Data provided =
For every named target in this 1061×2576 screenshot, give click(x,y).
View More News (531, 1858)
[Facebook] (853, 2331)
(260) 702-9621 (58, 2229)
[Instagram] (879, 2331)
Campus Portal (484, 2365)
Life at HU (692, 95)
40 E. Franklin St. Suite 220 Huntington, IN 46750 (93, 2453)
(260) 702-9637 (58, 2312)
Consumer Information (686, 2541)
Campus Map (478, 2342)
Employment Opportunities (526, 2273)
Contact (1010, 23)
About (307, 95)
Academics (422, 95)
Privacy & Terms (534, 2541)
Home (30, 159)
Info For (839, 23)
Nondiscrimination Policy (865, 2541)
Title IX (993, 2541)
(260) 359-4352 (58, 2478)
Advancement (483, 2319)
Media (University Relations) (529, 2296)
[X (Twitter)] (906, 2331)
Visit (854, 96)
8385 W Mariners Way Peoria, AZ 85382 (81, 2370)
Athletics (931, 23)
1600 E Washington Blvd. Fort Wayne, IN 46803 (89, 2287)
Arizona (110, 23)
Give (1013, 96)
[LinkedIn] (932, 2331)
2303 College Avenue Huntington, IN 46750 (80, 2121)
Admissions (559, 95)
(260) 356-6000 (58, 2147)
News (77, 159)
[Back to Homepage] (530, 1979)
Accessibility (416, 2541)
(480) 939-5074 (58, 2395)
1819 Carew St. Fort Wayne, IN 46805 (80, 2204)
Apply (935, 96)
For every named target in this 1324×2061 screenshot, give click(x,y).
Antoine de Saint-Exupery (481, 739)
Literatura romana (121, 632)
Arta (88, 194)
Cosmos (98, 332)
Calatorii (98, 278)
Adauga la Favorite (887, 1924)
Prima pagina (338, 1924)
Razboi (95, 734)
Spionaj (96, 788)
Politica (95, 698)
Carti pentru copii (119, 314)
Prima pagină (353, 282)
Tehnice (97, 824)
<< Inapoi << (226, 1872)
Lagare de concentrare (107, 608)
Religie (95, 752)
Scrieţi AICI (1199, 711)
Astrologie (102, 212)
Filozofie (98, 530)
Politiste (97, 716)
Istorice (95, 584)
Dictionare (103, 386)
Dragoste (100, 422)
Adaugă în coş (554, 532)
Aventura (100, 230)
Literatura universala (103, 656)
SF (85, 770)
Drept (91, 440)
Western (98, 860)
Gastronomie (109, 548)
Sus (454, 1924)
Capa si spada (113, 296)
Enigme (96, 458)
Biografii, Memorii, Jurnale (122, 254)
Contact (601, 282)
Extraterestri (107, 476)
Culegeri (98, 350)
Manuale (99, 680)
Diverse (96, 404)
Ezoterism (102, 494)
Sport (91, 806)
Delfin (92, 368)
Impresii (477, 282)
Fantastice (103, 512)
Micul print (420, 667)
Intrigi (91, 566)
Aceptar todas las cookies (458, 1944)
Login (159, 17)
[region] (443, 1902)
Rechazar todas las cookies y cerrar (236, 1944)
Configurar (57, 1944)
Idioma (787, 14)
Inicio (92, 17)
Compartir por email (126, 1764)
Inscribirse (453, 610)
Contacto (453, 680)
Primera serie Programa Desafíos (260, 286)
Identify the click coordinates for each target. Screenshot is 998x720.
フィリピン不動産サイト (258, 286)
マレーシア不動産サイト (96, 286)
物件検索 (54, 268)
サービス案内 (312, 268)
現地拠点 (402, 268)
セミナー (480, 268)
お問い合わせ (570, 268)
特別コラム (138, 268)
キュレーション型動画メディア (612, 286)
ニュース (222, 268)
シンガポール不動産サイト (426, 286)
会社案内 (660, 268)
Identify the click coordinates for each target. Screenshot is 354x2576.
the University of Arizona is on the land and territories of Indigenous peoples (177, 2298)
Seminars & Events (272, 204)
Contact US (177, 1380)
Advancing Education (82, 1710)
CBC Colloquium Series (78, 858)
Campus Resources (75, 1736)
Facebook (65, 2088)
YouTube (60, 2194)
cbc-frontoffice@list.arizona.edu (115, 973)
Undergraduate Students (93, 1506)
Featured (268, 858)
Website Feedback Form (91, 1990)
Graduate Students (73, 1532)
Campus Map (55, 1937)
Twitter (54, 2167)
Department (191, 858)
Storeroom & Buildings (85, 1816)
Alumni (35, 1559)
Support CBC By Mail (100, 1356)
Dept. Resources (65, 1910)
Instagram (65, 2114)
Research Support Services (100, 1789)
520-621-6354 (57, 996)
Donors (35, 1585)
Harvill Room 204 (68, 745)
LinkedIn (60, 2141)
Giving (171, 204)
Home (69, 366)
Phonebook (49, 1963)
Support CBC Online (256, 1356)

Task description = Could you rewrite all of the lines above as a JSON list of strings, with one string per line and no blank lines?

Task result =
[
  "For every named target in this 1061×2576 screenshot, give click(x,y).",
  "View More News (531, 1858)",
  "[Facebook] (853, 2331)",
  "(260) 702-9621 (58, 2229)",
  "[Instagram] (879, 2331)",
  "Campus Portal (484, 2365)",
  "Life at HU (692, 95)",
  "40 E. Franklin St. Suite 220 Huntington, IN 46750 (93, 2453)",
  "(260) 702-9637 (58, 2312)",
  "Consumer Information (686, 2541)",
  "Campus Map (478, 2342)",
  "Employment Opportunities (526, 2273)",
  "Contact (1010, 23)",
  "About (307, 95)",
  "Academics (422, 95)",
  "Privacy & Terms (534, 2541)",
  "Home (30, 159)",
  "Info For (839, 23)",
  "Nondiscrimination Policy (865, 2541)",
  "Title IX (993, 2541)",
  "(260) 359-4352 (58, 2478)",
  "Advancement (483, 2319)",
  "Media (University Relations) (529, 2296)",
  "[X (Twitter)] (906, 2331)",
  "Visit (854, 96)",
  "8385 W Mariners Way Peoria, AZ 85382 (81, 2370)",
  "Athletics (931, 23)",
  "1600 E Washington Blvd. Fort Wayne, IN 46803 (89, 2287)",
  "Arizona (110, 23)",
  "Give (1013, 96)",
  "[LinkedIn] (932, 2331)",
  "2303 College Avenue Huntington, IN 46750 (80, 2121)",
  "Admissions (559, 95)",
  "(260) 356-6000 (58, 2147)",
  "News (77, 159)",
  "[Back to Homepage] (530, 1979)",
  "Accessibility (416, 2541)",
  "(480) 939-5074 (58, 2395)",
  "1819 Carew St. Fort Wayne, IN 46805 (80, 2204)",
  "Apply (935, 96)",
  "For every named target in this 1324×2061 screenshot, give click(x,y).",
  "Antoine de Saint-Exupery (481, 739)",
  "Literatura romana (121, 632)",
  "Arta (88, 194)",
  "Cosmos (98, 332)",
  "Calatorii (98, 278)",
  "Adauga la Favorite (887, 1924)",
  "Prima pagina (338, 1924)",
  "Razboi (95, 734)",
  "Spionaj (96, 788)",
  "Politica (95, 698)",
  "Carti pentru copii (119, 314)",
  "Prima pagină (353, 282)",
  "Tehnice (97, 824)",
  "<< Inapoi << (226, 1872)",
  "Lagare de concentrare (107, 608)",
  "Religie (95, 752)",
  "Scrieţi AICI (1199, 711)",
  "Astrologie (102, 212)",
  "Filozofie (98, 530)",
  "Politiste (97, 716)",
  "Istorice (95, 584)",
  "Dictionare (103, 386)",
  "Dragoste (100, 422)",
  "Adaugă în coş (554, 532)",
  "Aventura (100, 230)",
  "Literatura universala (103, 656)",
  "SF (85, 770)",
  "Drept (91, 440)",
  "Western (98, 860)",
  "Gastronomie (109, 548)",
  "Sus (454, 1924)",
  "Capa si spada (113, 296)",
  "Enigme (96, 458)",
  "Biografii, Memorii, Jurnale (122, 254)",
  "Contact (601, 282)",
  "Extraterestri (107, 476)",
  "Culegeri (98, 350)",
  "Manuale (99, 680)",
  "Diverse (96, 404)",
  "Ezoterism (102, 494)",
  "Sport (91, 806)",
  "Delfin (92, 368)",
  "Impresii (477, 282)",
  "Fantastice (103, 512)",
  "Micul print (420, 667)",
  "Intrigi (91, 566)",
  "Aceptar todas las cookies (458, 1944)",
  "Login (159, 17)",
  "[region] (443, 1902)",
  "Rechazar todas las cookies y cerrar (236, 1944)",
  "Configurar (57, 1944)",
  "Idioma (787, 14)",
  "Inicio (92, 17)",
  "Compartir por email (126, 1764)",
  "Inscribirse (453, 610)",
  "Contacto (453, 680)",
  "Primera serie Programa Desafíos (260, 286)",
  "Identify the click coordinates for each target. Screenshot is 998x720.",
  "フィリピン不動産サイト (258, 286)",
  "マレーシア不動産サイト (96, 286)",
  "物件検索 (54, 268)",
  "サービス案内 (312, 268)",
  "現地拠点 (402, 268)",
  "セミナー (480, 268)",
  "お問い合わせ (570, 268)",
  "特別コラム (138, 268)",
  "キュレーション型動画メディア (612, 286)",
  "ニュース (222, 268)",
  "シンガポール不動産サイト (426, 286)",
  "会社案内 (660, 268)",
  "Identify the click coordinates for each target. Screenshot is 354x2576.",
  "the University of Arizona is on the land and territories of Indigenous peoples (177, 2298)",
  "Seminars & Events (272, 204)",
  "Contact US (177, 1380)",
  "Advancing Education (82, 1710)",
  "CBC Colloquium Series (78, 858)",
  "Campus Resources (75, 1736)",
  "Facebook (65, 2088)",
  "YouTube (60, 2194)",
  "cbc-frontoffice@list.arizona.edu (115, 973)",
  "Undergraduate Students (93, 1506)",
  "Featured (268, 858)",
  "Website Feedback Form (91, 1990)",
  "Graduate Students (73, 1532)",
  "Campus Map (55, 1937)",
  "Twitter (54, 2167)",
  "Department (191, 858)",
  "Storeroom & Buildings (85, 1816)",
  "Alumni (35, 1559)",
  "Support CBC By Mail (100, 1356)",
  "Dept. Resources (65, 1910)",
  "Instagram (65, 2114)",
  "Research Support Services (100, 1789)",
  "520-621-6354 (57, 996)",
  "Donors (35, 1585)",
  "Harvill Room 204 (68, 745)",
  "LinkedIn (60, 2141)",
  "Giving (171, 204)",
  "Home (69, 366)",
  "Phonebook (49, 1963)",
  "Support CBC Online (256, 1356)"
]